(Challenge 1)
Count the lines in the records that contain the string "column", treating case as significant. Give only the number.

So we have a promise that we should make one another. Other minorities have had
those that promise them things. [African-American abolitionist
and women's rights activist] Sojourner Truth said to black women, ‘That
white man over there says that women must be lifted into a carriage.’”
Kight quickly shifted gears, turned
on his southern drawl and created an energetic rhetoric.
“‘Nobody
ever lifted me into a carriage, and ain’t I a woman?’ Marcus Garvey said, ‘Liberty and justice for
all…Well, they must be talking about white folks because us black folks never
had no liberty and justice.’”
His speech resumed its original
inflection and came around to make the correlation between abolitionists and
gay liberations.
“Unfortunately,
nobody promised us anything, except misery and destruction and genocide. We
have been promised a life of death and destruction and despair. Until this
generation, in which we have joined together to promise one another that should
never happen again.
“In
that context, we must remember Dachau, Belzec, Pilsen, Auschwitz, Buchenwald,
in which a million of our brothers and sisters were scooped up off the streets
of Europe and taken to that place and there submitted to the ultimate solution
to gayness—incinerated, and turned into soap.”
He paused to place an emphasis on the next line: “Never
again [a-gan]. Never again
[a-gan]
will we allow this to happen.”
He
paused.
“In
memory of two hundred of our brothers and sisters burned to death at Salem, not
because they were witches but because they were part of us.
“In
memory of that one million incinerated at Buchenwald. In memory of each and
every one of these, we say ‘No more genocide.’
“Never
again will you be allowed to take our children from us. You will not be allowed
to take our dignity. You will not be allowed to take our lives. You will not be
allowed to deny us a home, a job. And we demand that you give us the room that
we want. Not to be part of your
society. I do not wish to work at the White House because I don’t want to be a
thief. I don’t want to work at the Pentagon because I don’t want to be a
murderer.”
The
crowd ate it up, and he shouted over their cheers.
“I
don’t want to work at the National Institute for Mental Health because I don’t
want to treat dissidents and gays as if they were sick.
“I
want to make a world in which we say, ‘No more can you do that.’ The mental health industry must get off our
backs. The Church must reform itself. The nuclear family must give way. All of
this society must give us room, room, room. And you have taken it for
yourselves.
“And
thus, as long as there is a breath of life in Barbara Gittings and me, any one
of you, we will not allow it.
“So,
let’s do what Barbara says. Let’s practice an exercise in love. Touch. Feel. Talk
to somebody. Kiss somebody. Caress somebody. Enfold somebody into your love. Pass
the enormous amount of electric energy that you have in you to someone else. Pass
it. Pass it. Share it. Don’t give it away to strangers. Give it to your own
people. Give it to gay people. That energy should be passing through us, all of
us collectively. All over this land we’re moving, we’re marching, we’re
changing.
“Brothers
and sisters, I bring you nothing in the world but total, mad love.”
Kight
gave the New Yorkers a double-scoop of pure, irresistible hippie love on top of
gay pride. Vito Russo articulated the crowd’s reaction when he shouted, “Thank
you, Morris. We love you.”

(Supplied data)
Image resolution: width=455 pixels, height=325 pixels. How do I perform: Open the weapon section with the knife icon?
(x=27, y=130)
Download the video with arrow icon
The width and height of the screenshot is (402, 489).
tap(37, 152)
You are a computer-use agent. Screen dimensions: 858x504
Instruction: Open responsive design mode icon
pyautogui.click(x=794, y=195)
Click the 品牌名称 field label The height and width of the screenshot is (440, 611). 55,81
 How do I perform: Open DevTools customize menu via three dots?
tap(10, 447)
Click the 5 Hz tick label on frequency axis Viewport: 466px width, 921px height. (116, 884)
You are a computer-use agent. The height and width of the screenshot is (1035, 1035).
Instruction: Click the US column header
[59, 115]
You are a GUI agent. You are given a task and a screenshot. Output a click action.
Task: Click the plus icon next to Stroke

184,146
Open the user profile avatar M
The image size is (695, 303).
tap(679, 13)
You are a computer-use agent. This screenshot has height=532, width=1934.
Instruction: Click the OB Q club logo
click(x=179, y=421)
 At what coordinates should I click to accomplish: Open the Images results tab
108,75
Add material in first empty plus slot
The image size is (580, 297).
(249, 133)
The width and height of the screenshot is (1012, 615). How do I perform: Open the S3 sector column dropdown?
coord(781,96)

(Challenge 2)
In the speech excerpt, how many people does Kight say were burned to death at Salem?

(Expected output 1)
2

(Expected output 2)
Two hundred.